Despite radical influences from the decade of their inception, however, the Fantastic Four were restricted to a resolutely bourgeois framework, and their powers worked just as well as grotesque metaphors for the previous era's bankrupt ideals. Consequently, although the FF's dubious talents served them well in their careers, they also tended to make their home lives punishingly repressed. Haphazard stabs at normalcy were made: The Richardses had a child and even hideous Ben found a girlfriend. But little Franklin was summarily rushed into the care of a witch and sensitive, redheaded Alicia -- who eventually ran off with Johnny Storm -- was conveniently blind and, one presumes, more than a little kinky. Try as they might, these perpetual sad sacks remained more fallen heroes than superheroes: Marvel's grotesque lesser gods to DC's dully supreme beings.

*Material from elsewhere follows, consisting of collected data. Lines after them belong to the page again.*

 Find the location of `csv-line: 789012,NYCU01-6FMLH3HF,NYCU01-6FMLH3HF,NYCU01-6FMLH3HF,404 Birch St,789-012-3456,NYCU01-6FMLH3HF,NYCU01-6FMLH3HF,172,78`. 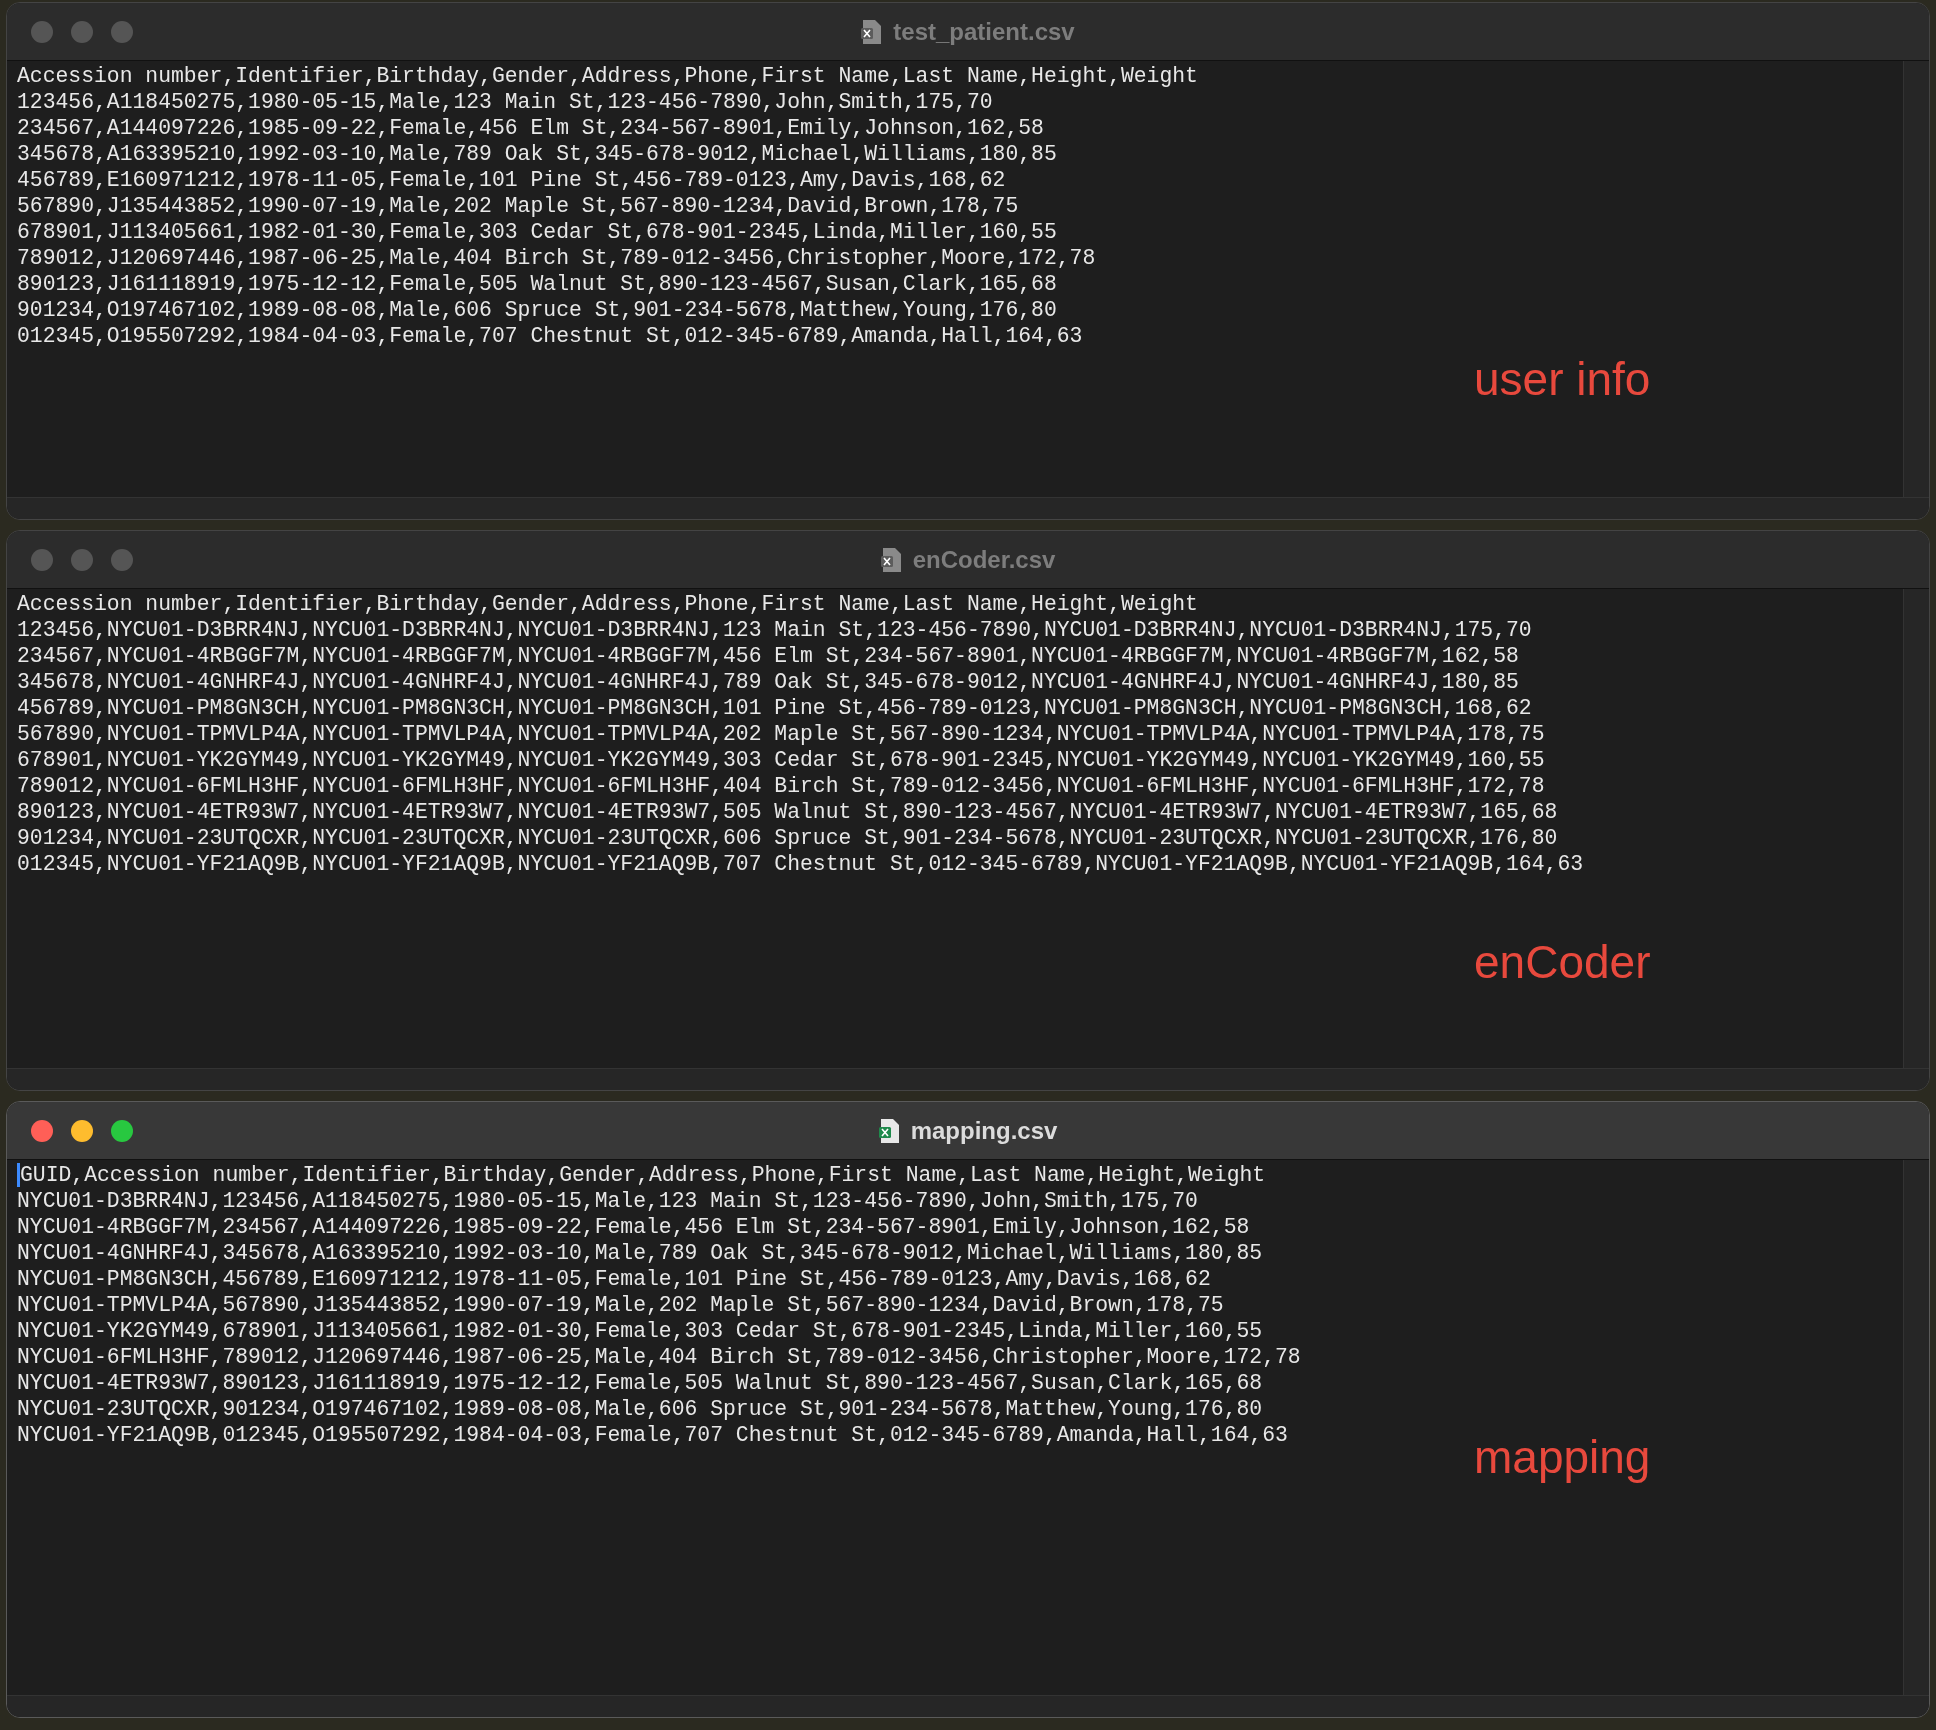

csv-line: 789012,NYCU01-6FMLH3HF,NYCU01-6FMLH3HF,NYCU01-6FMLH3HF,404 Birch St,789-012-3456,NYCU01-6FMLH3HF,NYCU01-6FMLH3HF,172,78 is located at coordinates (781, 786).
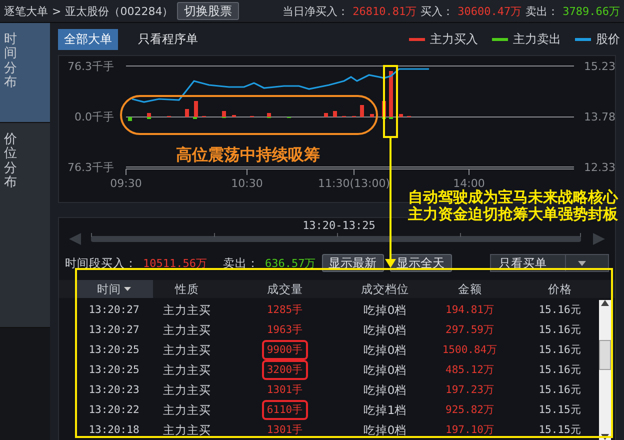  What do you see at coordinates (470, 430) in the screenshot?
I see `amount-cell-text: 197.10万` at bounding box center [470, 430].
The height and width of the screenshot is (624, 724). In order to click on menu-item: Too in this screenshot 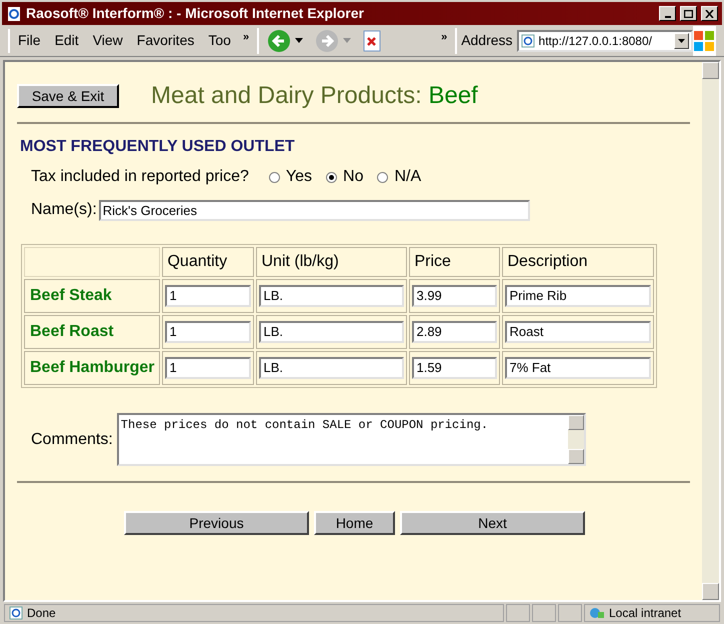, I will do `click(220, 40)`.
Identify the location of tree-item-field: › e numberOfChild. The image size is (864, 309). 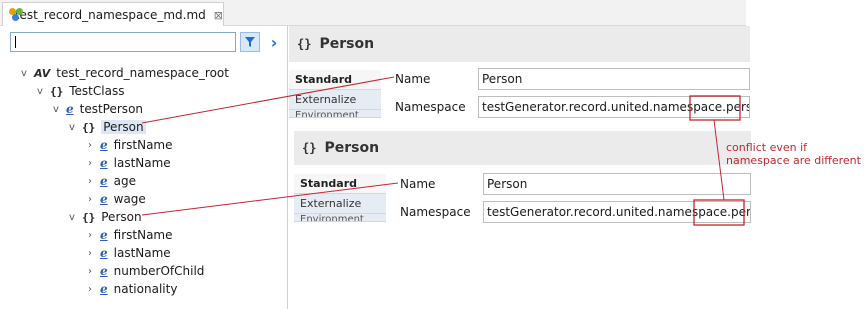
(144, 271).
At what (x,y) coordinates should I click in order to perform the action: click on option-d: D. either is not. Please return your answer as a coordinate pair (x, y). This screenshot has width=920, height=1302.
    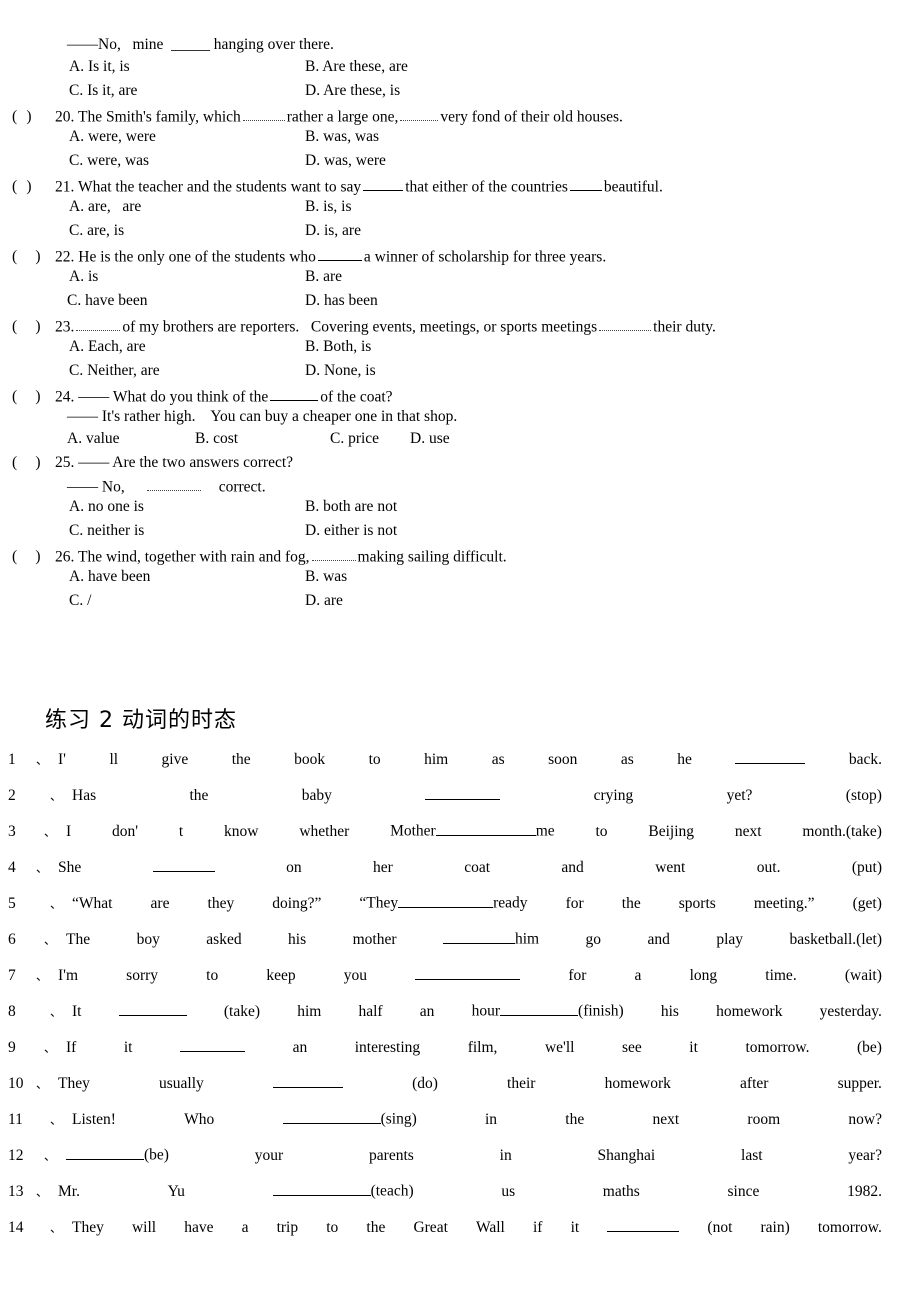
    Looking at the image, I should click on (351, 531).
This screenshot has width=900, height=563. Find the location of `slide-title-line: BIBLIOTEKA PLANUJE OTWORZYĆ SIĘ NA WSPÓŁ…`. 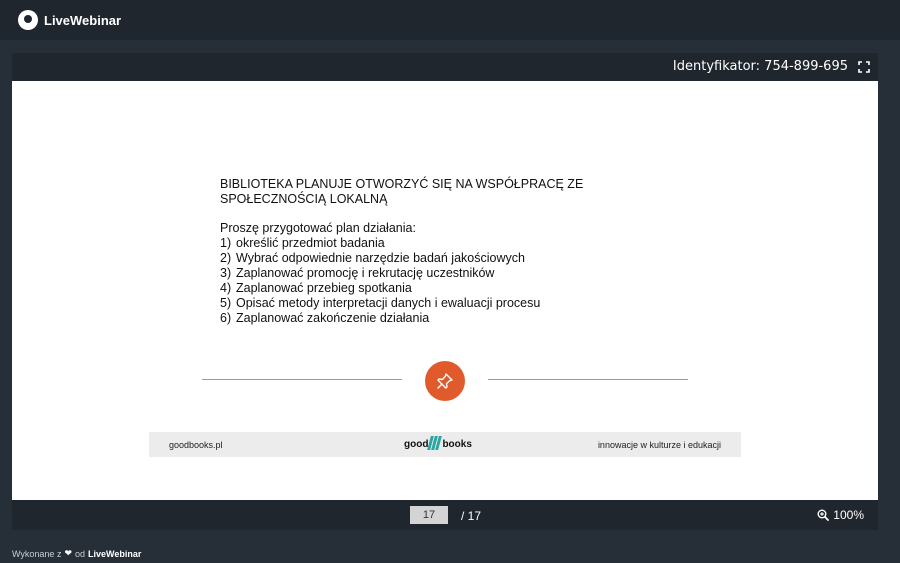

slide-title-line: BIBLIOTEKA PLANUJE OTWORZYĆ SIĘ NA WSPÓŁ… is located at coordinates (402, 184).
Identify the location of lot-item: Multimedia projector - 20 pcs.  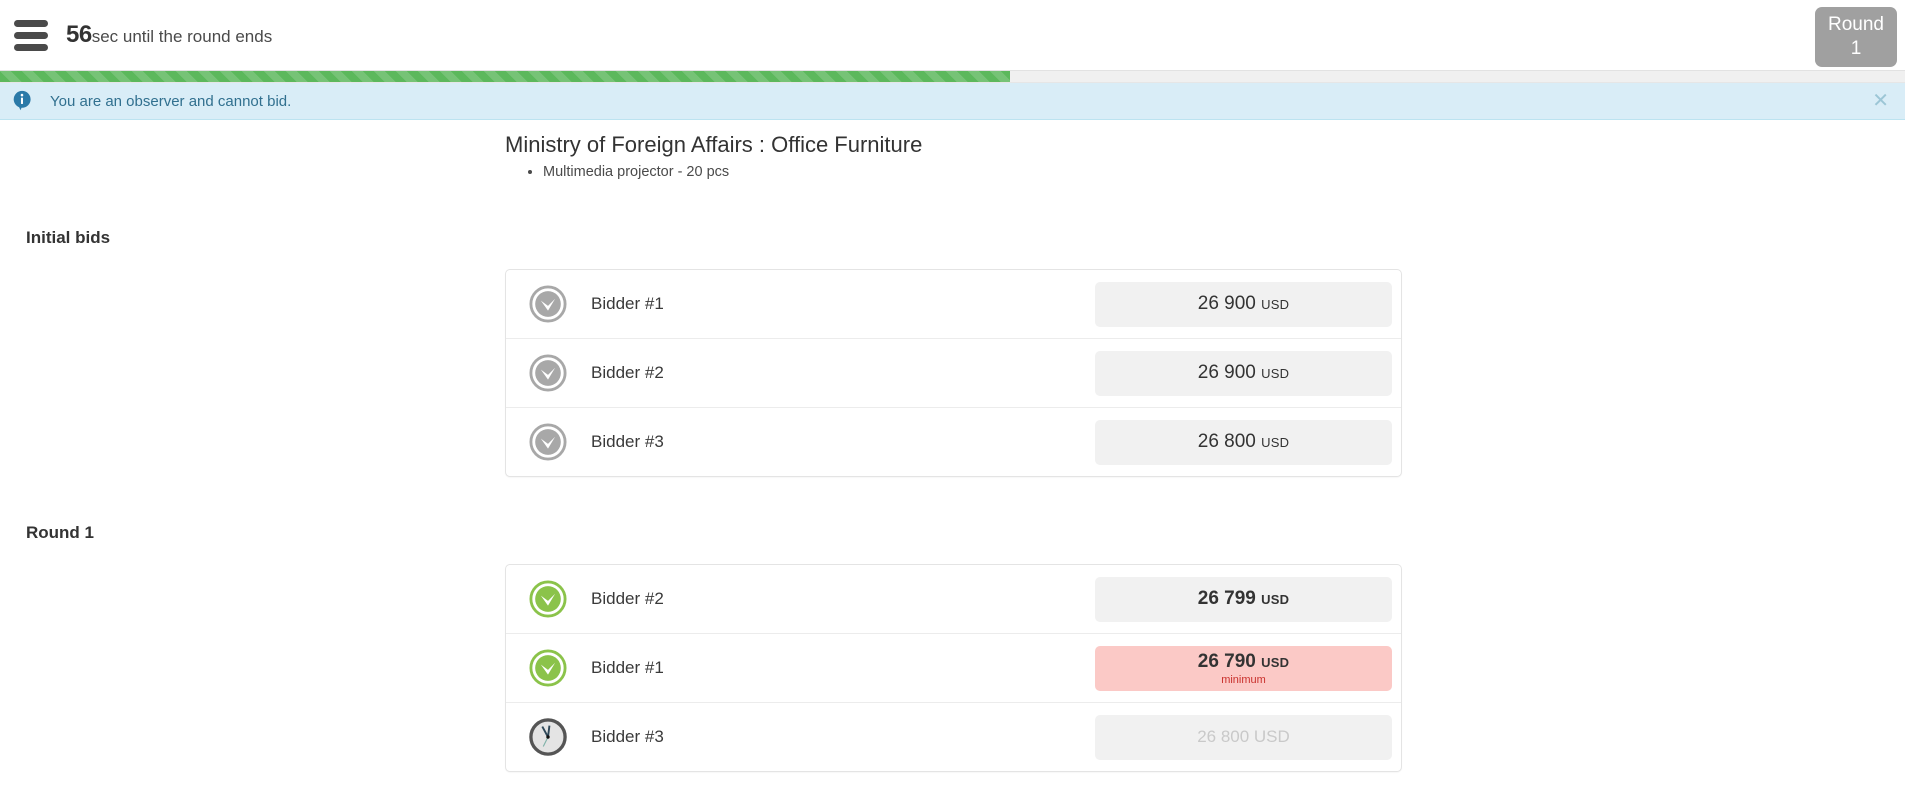
(974, 172).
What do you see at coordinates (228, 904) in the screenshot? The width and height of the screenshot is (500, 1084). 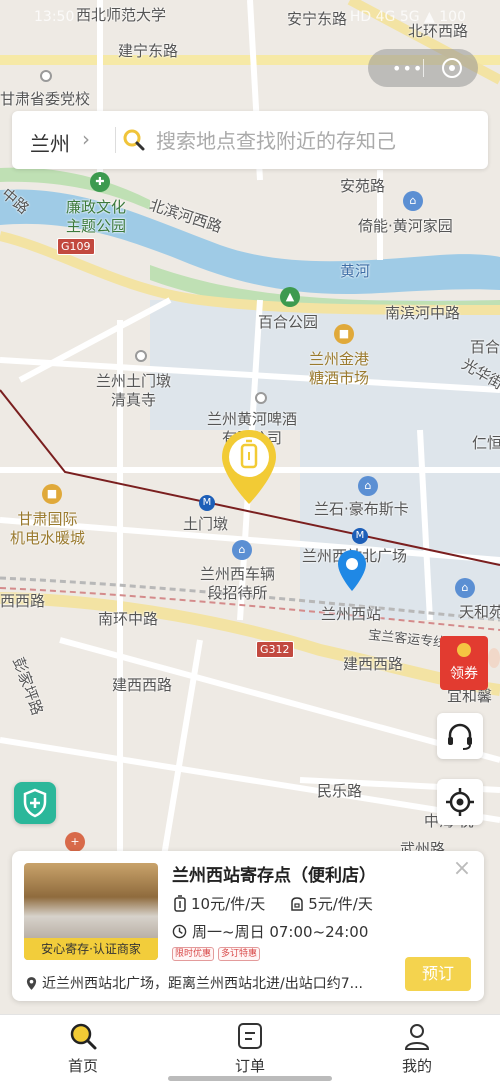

Like Hollywood in the wake of "Spider-Man," Marvel cashed in on the chord such freakishness struck with the Four's readers by creating a whole new pantheon of twisted deities. By doing so, they unwittingly sowed the seeds of the genre's insignificance. Spidey represented -- and clearly still represents -- the young-adult contingent, but even though he was as burdened with his powers as the FF, he came off as more whiny than genuinely wretched. (Kudos to director Sam Raimi, screenwriter David Koepp and Maguire for excising this trait from their incarnation.)
For bona fide misery there was Thor, a disabled doctor who somehow channeled the Norse god of thunder (does anyone need to be reminded of what that's like?), and Iron Man, a walking rust bucket with no visible means of waste elimination. The Hulk, the Angel and Daredevil are pretty much self-explanatory.
This phenomenon culminated with the X-Men, of which the Angel was a founding member. Not especially popular during their initial run, this gaggle of mutants -- a spade at last being called a spade -- nevertheless gained a following and eventually inaugurated the current spate of Marvel-based blockbusters. In print, however, they were one collection of misfits too many, and their uneven exploits codified the whole troubled-superhero category until it became routine, repetitious and tediously self-mocking; '70s title "Howard the Duck," which spawned a universally derided George Lucas film of the same name, was a prime offender.
In any event, by then DC had breathed new, tortured life into war horses like Green Lantern and the Flash and had even generated a few intriguingly freakish gods of their own. What else to call a "hero" named Deadman? The inevitable result is that the Fantastic Four ceased to stand out. Lost in the glut, their built-in obsolescence was hastened and they became as firmly (though perhaps not as deeply) encased in nostalgic amber as Superman or Batman, dead men in their own right.
It's no help that the social conditions that informed the title and the freak-power that briefly encouraged it haven't survived into the new millennium. Weirdness as a badge of rebellion or affinity has either become so absorbed into mainstream culture (how else to explain the popularity of the decidedly Marvelesque Ozzy Osbourne and his brood?) or confusingly varied (browse the titles in any comics shop for proof) as to be irrelevant. Nowadays, everyone's either a superfreak or pretends to be one.
Spidey, apparently, appeals to the oddball in everyone. By failing to reflect the compromised hopes of his original fans or remind new ones of where they might be headed, "Spider-Man" neatly sidesteps the queasy existential baggage inherent all along in "The Fantastic Four." Little wonder that Raimi's film has received such a glowing reception, while Reed, Sue, Johnny and Ben plod along as always, courted by Hollywood only as potential parody material or for substandard drive-in fare, their significance -- and their birthdays -- utterly forgotten.